Si l’Office tchèque de la statistique a, lui, indiqué un taux légérement inférieur, à 17,5 % pour janvier, cela ne change rien au fond du problème : quelle que soit la manière dont elle est calculée ou quelle que soit l’institution qui la mesure, l’inflation reste très forte depuis désormais plus d’un an en République tchèque. Et si l’alcool et les produits du tabac, l’énergie ou encore les services et biens industriels hors énergie en sont des facteurs non négligeables, l’alimentation en est un autre qui a plus fortement encore contribué à la croissance des prix, comme le confirme Tomáš Maier, économiste à l’Université tchèque d’agriculture :
« Pourquoi tout est si cher ? Il y a un certain nombre de facteurs. Tout d'abord, les prix des matières premières augmentent. Les marchés sont volatils, nous avons une guerre qui est à nos portes et les prix des produits alimentaires ont augmenté de plus de 20 % l’année dernière. Bien sûr, cela dépend du type d'aliments ; l’inflation la plus importante concerne les œufs, dont les prix vont sans doute se stabiliser prochainement, et le sucre, dont je m’attends également à une correction importante de ses prix au cours des prochains mois. »

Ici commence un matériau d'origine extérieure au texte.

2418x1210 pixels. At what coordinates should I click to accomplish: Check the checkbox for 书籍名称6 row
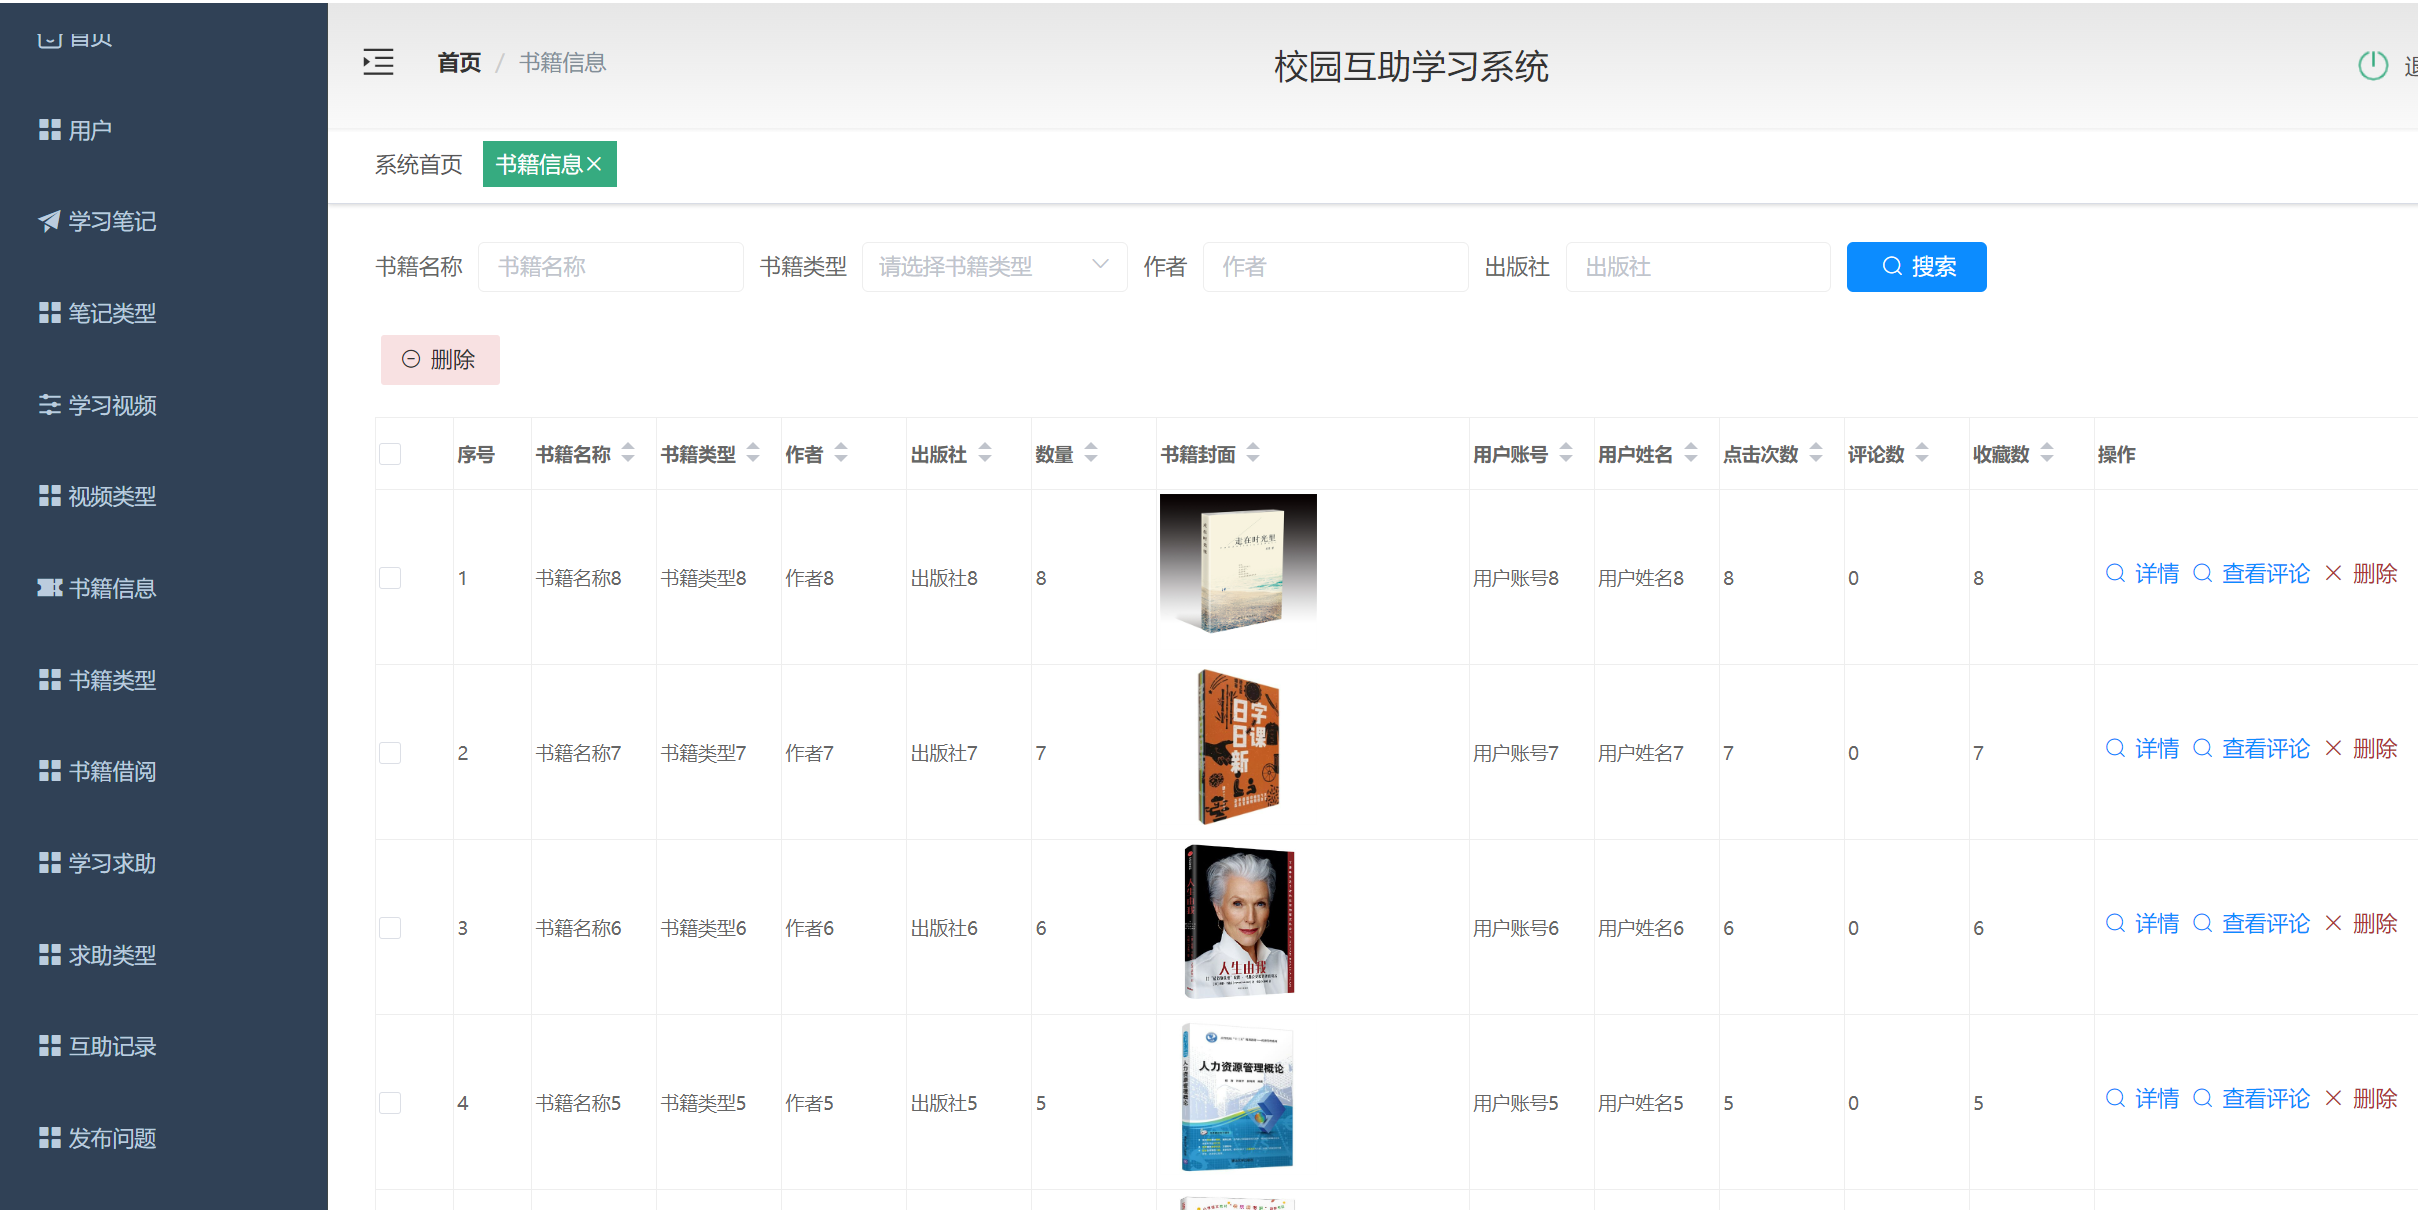[x=390, y=927]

S’il reconnaît, lui aussi, que des pratiques douteuses peuvent être à l’origine de l’envolée des prix du sucre ou des oeufs - deux denrées pour lesquelles la production tchèque suffit à satisfaire la demande -, de manière plus générale, et à la différence du ministère, Tomáš Maier, n’accuse cependant pas spécialement les chaînes de distribution :
« La rentabilité des chaînes de magasins n’est pas excessive. Nous avons bien sûr tendance à les accuser de tous les maux parce qu’il s’agit sans aucun doute du maillon le plus fort et le plus concentré de toute la chaîne de production , depuis l’agriculteur, ou plutôt depuis les matières premières qu’il achète, jusqu’au consommateur final. Ce sont elles qui définissent les prix pour nous, consommateurs, et qui, dans une large mesure, dictent leurs conditions lors des achats, en particulier lors des négociations avec les producteurs. Cela les place à juste titre dans le collimateur des autorités de la concurrence, mais je ne pense pas que leurs marges et leurs bénéfices soient exagérés. D’ailleurs, nous, les consommateurs, devrions nous estimer heureux que ces chaînes de magasins existent, car si elles n’existaient pas, les prix augmenteraient plus vite. Il suffit de voir ce qui se passe actuellement dans les bars et restaurants, avec les prix de la bière qui se sont littéralement envolés. »
En attendant de savoir plus précisément qui est le principal responsable de cette inflation, le débat en reste à un point où les agriculteurs, les transformateurs et les négociants continuent de se rejeter mutuellement la faute. Et les consommateurs, eux, bien évidemment, de payer.